▶ _TASK DATA_

::::

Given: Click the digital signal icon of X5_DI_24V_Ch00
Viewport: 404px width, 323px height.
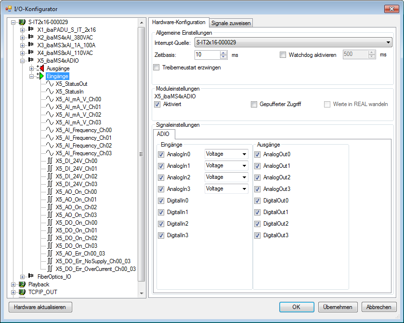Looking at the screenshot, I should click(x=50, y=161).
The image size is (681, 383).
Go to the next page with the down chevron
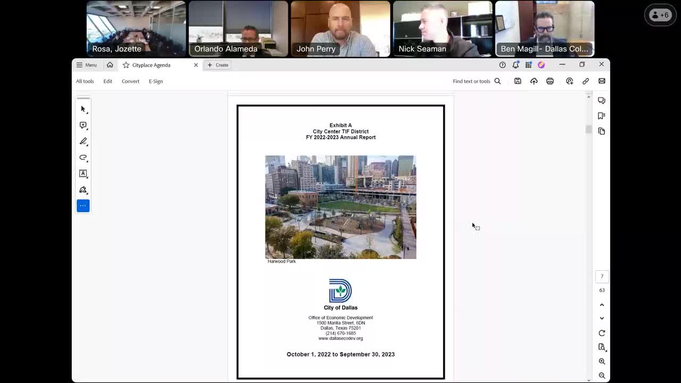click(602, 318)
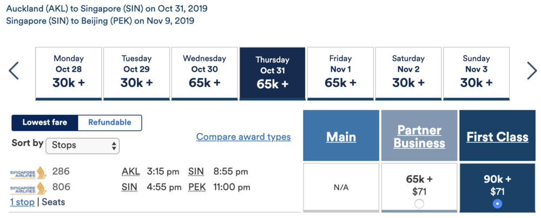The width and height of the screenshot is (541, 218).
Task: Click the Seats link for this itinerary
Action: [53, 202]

::::

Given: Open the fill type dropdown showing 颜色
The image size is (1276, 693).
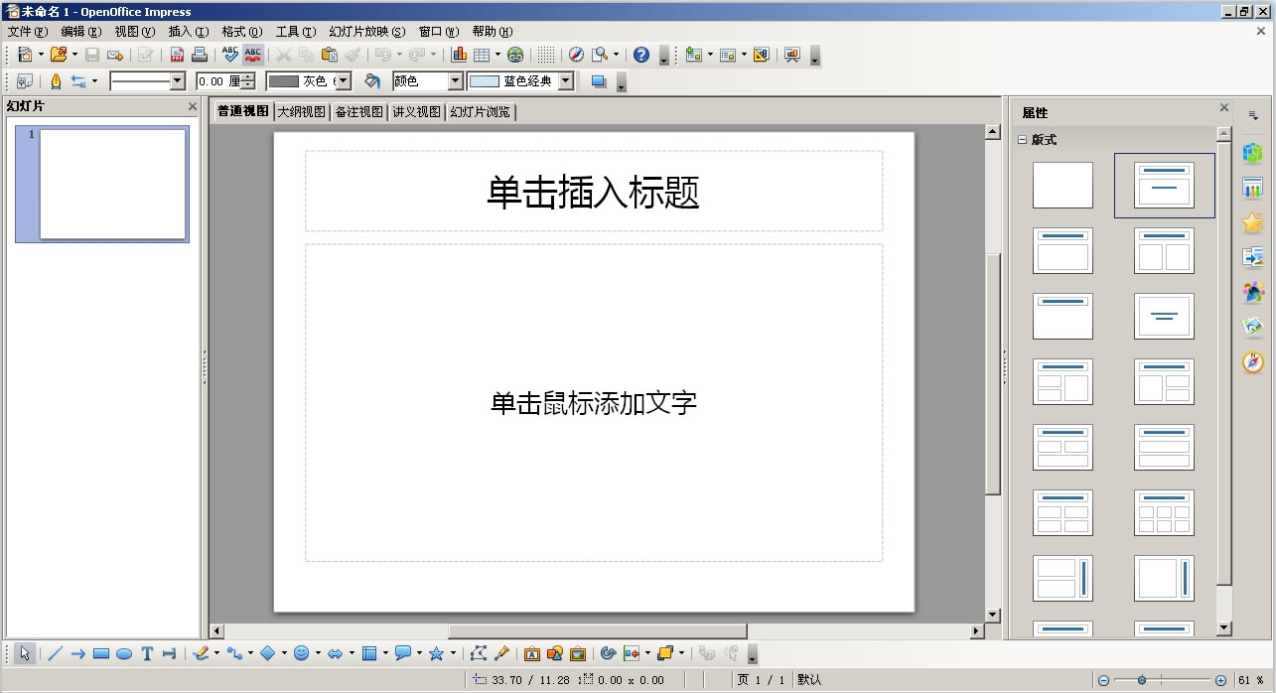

::::

▶ _TASK TO COMPLETE_
What is needed is each line of the entries that contains the word "Given".

▶ _RESULT BELOW_
Given: Click the digital signal icon of X5_DI_24V_Ch00
Given: Open the fill type dropdown showing 颜色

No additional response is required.